The paper is, of course, written by people who don't like biotech. It quotes Cathy Ives, but does not mention that her laboratory was burned down by bio-terrorists. The intemporate criticism of biotech programs by the NGOs contributes both to the violence, and to the overly slow application of the technology.
(I helped bring Cathy both and Joel into USAID as AAAS fellows, and know them well. They are good people, and both devoted to the applications of science to improving the lives of poor people in developing nations.)
The problem of hunger is still primarily an economic problem. Biotechnology is increasingly a great tool for agricultural research, helping to develop technologies to increase agricultural productivity. If agricultural productivity goes up, farmers tend to have more money and live better.
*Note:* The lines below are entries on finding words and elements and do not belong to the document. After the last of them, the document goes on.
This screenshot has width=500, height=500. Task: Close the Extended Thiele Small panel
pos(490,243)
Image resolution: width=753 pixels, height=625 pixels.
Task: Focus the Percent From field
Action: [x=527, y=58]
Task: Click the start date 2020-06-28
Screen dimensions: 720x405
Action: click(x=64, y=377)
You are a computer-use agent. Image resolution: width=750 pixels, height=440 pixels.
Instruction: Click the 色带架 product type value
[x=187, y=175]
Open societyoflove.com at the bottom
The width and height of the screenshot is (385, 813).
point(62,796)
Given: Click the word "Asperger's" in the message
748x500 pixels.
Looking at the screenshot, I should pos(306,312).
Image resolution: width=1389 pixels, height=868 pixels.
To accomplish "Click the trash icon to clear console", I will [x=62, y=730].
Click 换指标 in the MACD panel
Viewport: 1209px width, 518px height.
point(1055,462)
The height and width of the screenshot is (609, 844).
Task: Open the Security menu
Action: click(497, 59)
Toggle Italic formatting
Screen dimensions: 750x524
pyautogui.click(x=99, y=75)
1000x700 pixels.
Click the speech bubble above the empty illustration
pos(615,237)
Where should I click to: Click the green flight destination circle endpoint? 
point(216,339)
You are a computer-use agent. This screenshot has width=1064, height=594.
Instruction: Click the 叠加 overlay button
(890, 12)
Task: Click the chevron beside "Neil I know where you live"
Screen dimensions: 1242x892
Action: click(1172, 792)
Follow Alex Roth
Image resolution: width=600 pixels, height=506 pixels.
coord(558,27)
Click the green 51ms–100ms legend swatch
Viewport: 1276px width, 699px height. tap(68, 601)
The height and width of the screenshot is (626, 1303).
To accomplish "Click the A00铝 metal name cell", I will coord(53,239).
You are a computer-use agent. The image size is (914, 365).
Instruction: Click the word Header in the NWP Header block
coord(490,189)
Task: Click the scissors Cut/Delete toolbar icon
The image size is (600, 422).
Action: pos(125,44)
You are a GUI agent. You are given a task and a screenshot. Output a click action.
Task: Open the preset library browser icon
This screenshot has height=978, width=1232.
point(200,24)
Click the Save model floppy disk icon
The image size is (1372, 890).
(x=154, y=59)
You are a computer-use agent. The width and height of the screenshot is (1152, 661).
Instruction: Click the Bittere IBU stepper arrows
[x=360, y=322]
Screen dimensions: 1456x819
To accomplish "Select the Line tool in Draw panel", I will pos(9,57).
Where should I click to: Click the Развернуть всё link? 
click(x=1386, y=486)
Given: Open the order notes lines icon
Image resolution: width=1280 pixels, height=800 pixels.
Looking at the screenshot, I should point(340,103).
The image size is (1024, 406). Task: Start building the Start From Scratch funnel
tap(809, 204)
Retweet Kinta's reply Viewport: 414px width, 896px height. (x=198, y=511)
Food prices go down, and poor people who buy food, can buy more.
In an increasingly globalized world, the food supply is international, not just limited to the food that can be grown within a country or a region of a country. It is important that poor countries grow more and better food. But so too is it is important that safe food grown abroad can flow into poor countries without inappropriate trade barriers. Tanzania is a case in point, where a corrupt government would let people go hungry rather than allow the distribution of food (that is identical to that we are eating) citing (false) fears of biotechnology.
Of course, the only legitimate way for poor countries to determine if a food is safe is to have the expertise in the country to deal with the issues competently. The USAID biotechnology efforts over the past 20 or more years have tried to help poor countries develop this capacity.
Of course U.S, agricultural firms will benefit if developing nations make rational decisions to accept GM foods. The United States is a world leader in the applications of the technology. So what. That certainly was not the main motivation for the biotech programs in USAID!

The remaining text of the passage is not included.